The “hardware lottery” is when a research idea succeeds because it is suitable with available hardware. What does this mean for the future of research?

Link: arXiv

Authors: Sara Hooker

Summary

This paper introduces the term hardware lottery “to describe when a research idea wins because it is suited to the available software and hardware, and not because the idea is superior to alternative research directions.*

Hooker reflects on this idea in a historical context. “Choices about software and hardware have often played a decisive role in deciding the winners and losers in early computer science history,” she writes. And yet the importance of hardware is often ignored when thinking about how research has developed.

Today the hardware landscape is increasingly heterogeneous. This essay posits that the hardware lottery has not gone away, and the gap between the winners and losers will grow increasingly larger.

Winning and losing the hardware lottery

Hooker argues that the machine learning community has a tendency to see algorithmic, software, and hardware choices as independent.

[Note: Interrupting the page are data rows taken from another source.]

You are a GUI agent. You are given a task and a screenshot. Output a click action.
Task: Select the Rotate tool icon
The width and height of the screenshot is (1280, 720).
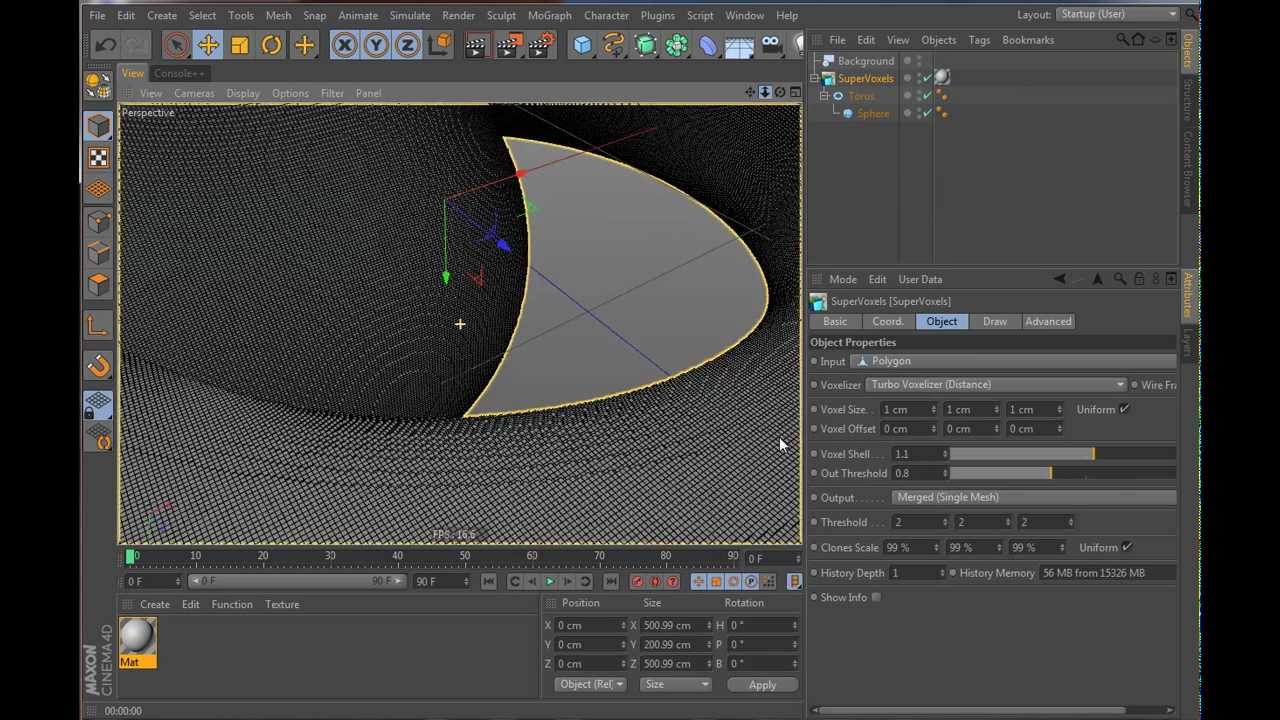(x=271, y=44)
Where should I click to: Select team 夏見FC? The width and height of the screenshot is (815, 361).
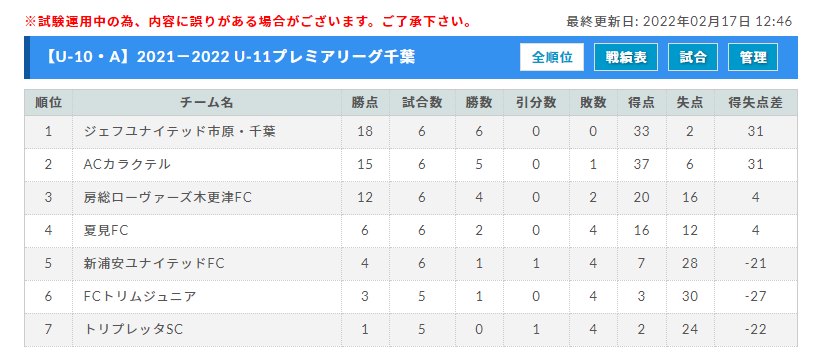(106, 230)
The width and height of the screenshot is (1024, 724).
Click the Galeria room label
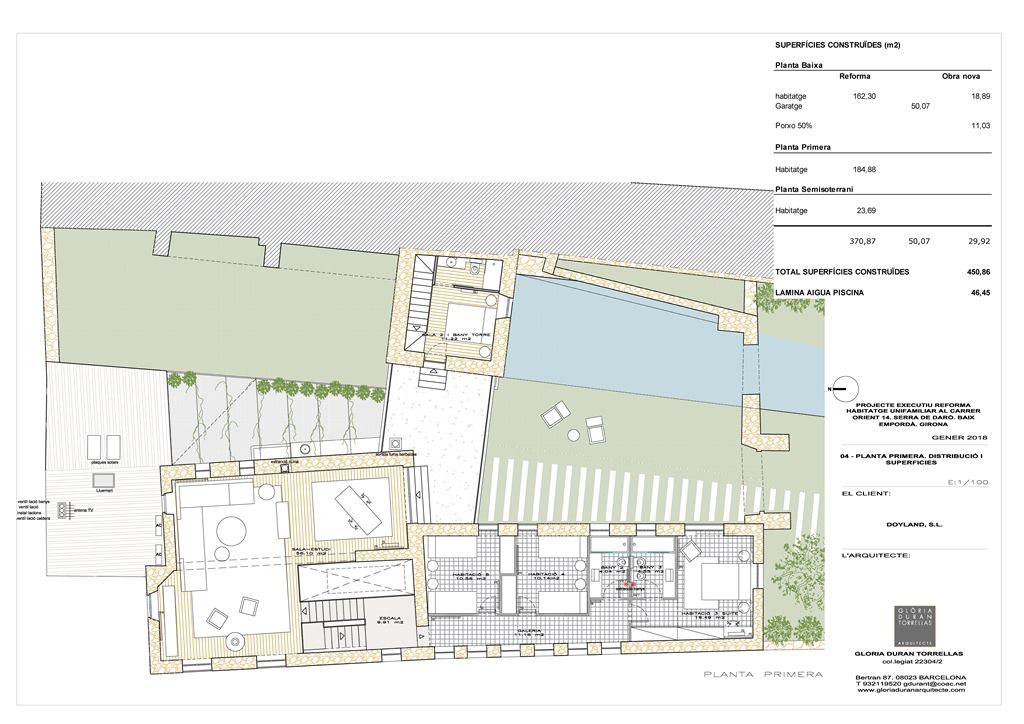pyautogui.click(x=529, y=632)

Despite our preference to believe algorithms succeed or fail in isolation, history tells us that most computer science breakthroughs follow the Anna Karenina principle. Successful breakthroughs are often distinguished from failures by benefiting from multiple criteria aligning serendipitously.

That means winning the hardware lottery. She shows how Charles Babbage, in 1837, designed an analytical machine that was a century too early. And perhaps most saliently, deep learning, invented in the late 1900s, has only recently emerged as a promising direction of research.

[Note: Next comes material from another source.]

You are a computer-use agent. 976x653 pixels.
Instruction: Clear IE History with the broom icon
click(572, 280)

Early advances in deep learning were essentially incompatible with CPUs; training would exhaust memory. It was not until the early 2000s that GPUs, which had been around since the 1970s, were repurposed for training neural networks.

Towards more lotteries

“We are experiencing a second pendulum swing back to specialized hardware,” Hooker writes. The end of Moore’s law means that efficiency improvements will be driven by domain-specific hardware. A notable research example is TPUs (tensor processing units).

In many ways, hardware is catching up to the present state of machine learning research.

Hardware requires more of an investment than software. Designers and developers cannot build specialized hardware for every idea—only the ones they think will last. This biases research directions to the ones for which suitable hardware already exists.

Scientific progress occurs when there is a confluence of factors which allows the scientist to overcome the “stickyness” of the existing paradigm.

Hardware for deep learning is here to stay. But hardware for other use cases—whose viability might be longer term, or not exist at all!—is less certain. Hooker argues for investment in hardware research to overcome these lotteries.

My thoughts

This was great. I think I agree with the premise of the paper; it’s naturally hard to understand how the field came to be a certain way, but Hooker makes a compelling case for the importance of hardware lotteries along the way.

I’m interested in seeing how domain- or task-specific hardware evolves over the next several decades. I know progress is slow, but this seems more and more like a natural—if costly—avenue for research.